Items from a dataset
# # # # # # #
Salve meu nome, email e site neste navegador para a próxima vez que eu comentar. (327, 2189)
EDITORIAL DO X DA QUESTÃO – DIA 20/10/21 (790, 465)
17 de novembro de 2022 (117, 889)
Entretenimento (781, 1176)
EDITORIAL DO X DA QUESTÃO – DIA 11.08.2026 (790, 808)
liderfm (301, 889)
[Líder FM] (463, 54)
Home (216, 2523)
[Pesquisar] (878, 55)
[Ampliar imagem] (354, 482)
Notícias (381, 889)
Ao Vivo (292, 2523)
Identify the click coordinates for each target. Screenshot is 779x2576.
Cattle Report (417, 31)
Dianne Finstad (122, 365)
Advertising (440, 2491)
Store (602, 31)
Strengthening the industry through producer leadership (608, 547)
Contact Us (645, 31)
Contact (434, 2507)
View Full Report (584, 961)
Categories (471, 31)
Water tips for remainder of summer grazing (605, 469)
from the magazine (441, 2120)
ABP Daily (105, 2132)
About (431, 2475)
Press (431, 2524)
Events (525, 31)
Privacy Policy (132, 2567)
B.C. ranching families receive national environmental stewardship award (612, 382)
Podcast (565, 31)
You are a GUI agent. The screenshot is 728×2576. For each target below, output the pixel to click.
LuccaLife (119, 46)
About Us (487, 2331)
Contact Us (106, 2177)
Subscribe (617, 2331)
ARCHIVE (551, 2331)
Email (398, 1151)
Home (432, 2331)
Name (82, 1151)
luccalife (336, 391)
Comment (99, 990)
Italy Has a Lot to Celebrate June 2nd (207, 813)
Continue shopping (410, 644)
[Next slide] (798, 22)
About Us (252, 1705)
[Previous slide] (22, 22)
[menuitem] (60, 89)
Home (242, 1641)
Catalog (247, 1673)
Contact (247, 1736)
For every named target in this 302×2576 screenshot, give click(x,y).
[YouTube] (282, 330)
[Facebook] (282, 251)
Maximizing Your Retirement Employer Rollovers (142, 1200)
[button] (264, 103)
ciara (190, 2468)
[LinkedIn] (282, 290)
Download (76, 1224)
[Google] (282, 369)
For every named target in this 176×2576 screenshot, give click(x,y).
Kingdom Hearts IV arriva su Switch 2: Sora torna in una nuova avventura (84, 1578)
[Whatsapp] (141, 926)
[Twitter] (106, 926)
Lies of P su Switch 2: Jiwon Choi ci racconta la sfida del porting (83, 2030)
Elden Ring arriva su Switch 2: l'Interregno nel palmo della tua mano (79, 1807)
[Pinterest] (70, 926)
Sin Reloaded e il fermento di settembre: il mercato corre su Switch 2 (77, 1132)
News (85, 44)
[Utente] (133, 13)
# # # # # # #
AIM OF THE TASK
Down to the last line, return the data above exactly.

RESULT
Salve meu nome, email e site neste navegador para a próxima vez que eu comentar. (327, 2189)
EDITORIAL DO X DA QUESTÃO – DIA 20/10/21 (790, 465)
17 de novembro de 2022 (117, 889)
Entretenimento (781, 1176)
EDITORIAL DO X DA QUESTÃO – DIA 11.08.2026 (790, 808)
liderfm (301, 889)
[Líder FM] (463, 54)
Home (216, 2523)
[Pesquisar] (878, 55)
[Ampliar imagem] (354, 482)
Notícias (381, 889)
Ao Vivo (292, 2523)
Identify the click coordinates for each target. Screenshot is 779x2576.
Cattle Report (417, 31)
Dianne Finstad (122, 365)
Advertising (440, 2491)
Store (602, 31)
Strengthening the industry through producer leadership (608, 547)
Contact Us (645, 31)
Contact (434, 2507)
View Full Report (584, 961)
Categories (471, 31)
Water tips for remainder of summer grazing (605, 469)
from the magazine (441, 2120)
ABP Daily (105, 2132)
About (431, 2475)
Press (431, 2524)
Events (525, 31)
Privacy Policy (132, 2567)
B.C. ranching families receive national environmental stewardship award (612, 382)
Podcast (565, 31)
You are a GUI agent. The screenshot is 728×2576. For each target below, output the pixel to click.
LuccaLife (119, 46)
About Us (487, 2331)
Contact Us (106, 2177)
Subscribe (617, 2331)
ARCHIVE (551, 2331)
Email (398, 1151)
Home (432, 2331)
Name (82, 1151)
luccalife (336, 391)
Comment (99, 990)
Italy Has a Lot to Celebrate June 2nd (207, 813)
Continue shopping (410, 644)
[Next slide] (798, 22)
About Us (252, 1705)
[Previous slide] (22, 22)
[menuitem] (60, 89)
Home (242, 1641)
Catalog (247, 1673)
Contact (247, 1736)
For every named target in this 302×2576 screenshot, give click(x,y).
[YouTube] (282, 330)
[Facebook] (282, 251)
Maximizing Your Retirement Employer Rollovers (142, 1200)
[button] (264, 103)
ciara (190, 2468)
[LinkedIn] (282, 290)
Download (76, 1224)
[Google] (282, 369)
For every named target in this 176×2576 screenshot, give click(x,y).
Kingdom Hearts IV arriva su Switch 2: Sora torna in una nuova avventura (84, 1578)
[Whatsapp] (141, 926)
[Twitter] (106, 926)
Lies of P su Switch 2: Jiwon Choi ci racconta la sfida del porting (83, 2030)
Elden Ring arriva su Switch 2: l'Interregno nel palmo della tua mano (79, 1807)
[Pinterest] (70, 926)
Sin Reloaded e il fermento di settembre: il mercato corre su Switch 2 (77, 1132)
News (85, 44)
[Utente] (133, 13)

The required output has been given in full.